### Your goal
From the line containing "Task: Check Schedule inspections if required" to the final line of the material below, return every line exactly. Do not include pictures.

### Data records
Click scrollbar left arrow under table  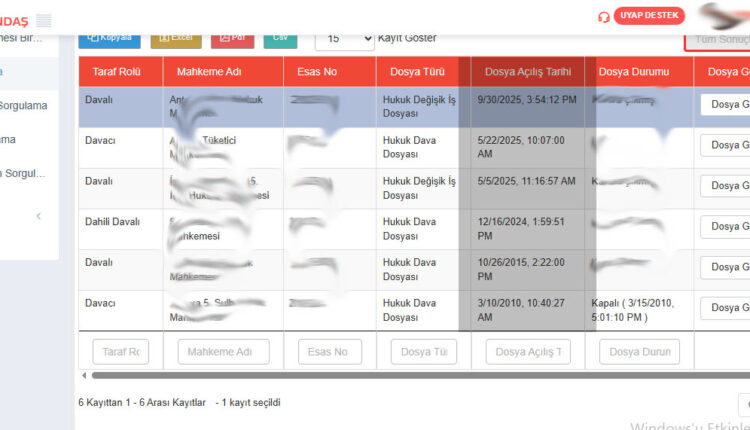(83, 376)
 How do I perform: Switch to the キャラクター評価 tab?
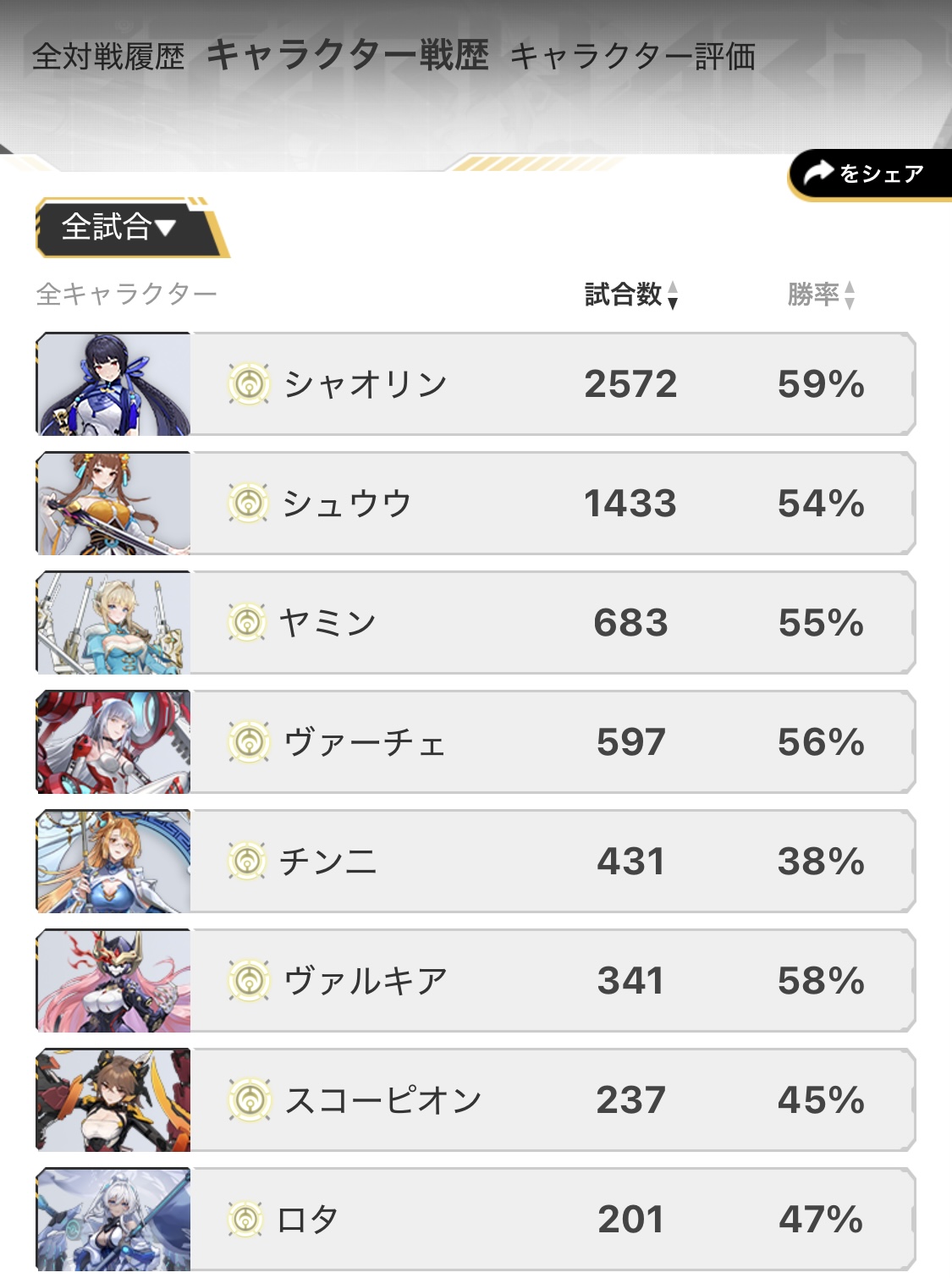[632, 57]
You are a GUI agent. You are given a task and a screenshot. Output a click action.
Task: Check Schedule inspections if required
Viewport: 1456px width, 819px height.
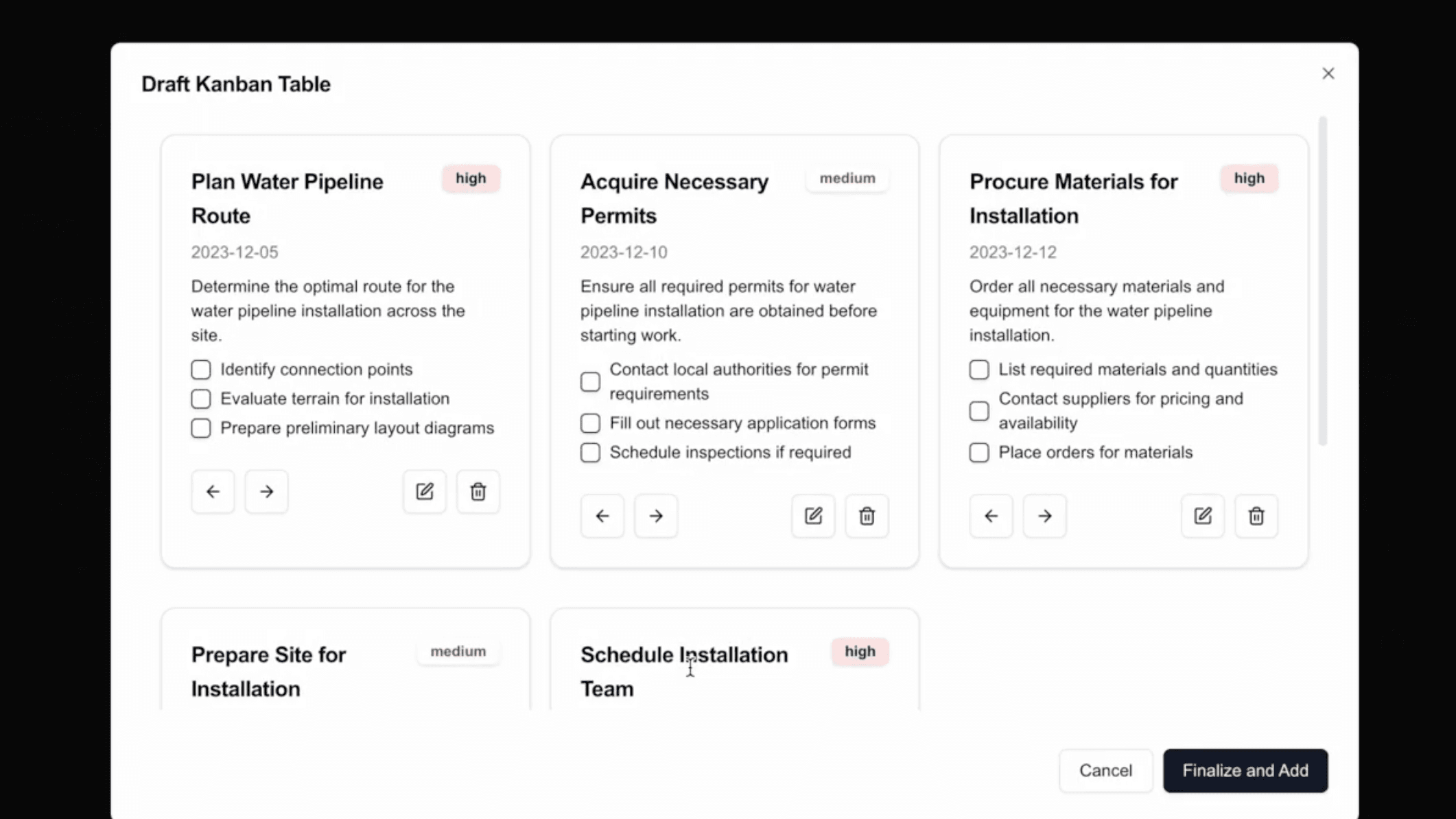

### Response to this exercise
Task: Check Schedule inspections if required
Viewport: 1456px width, 819px height.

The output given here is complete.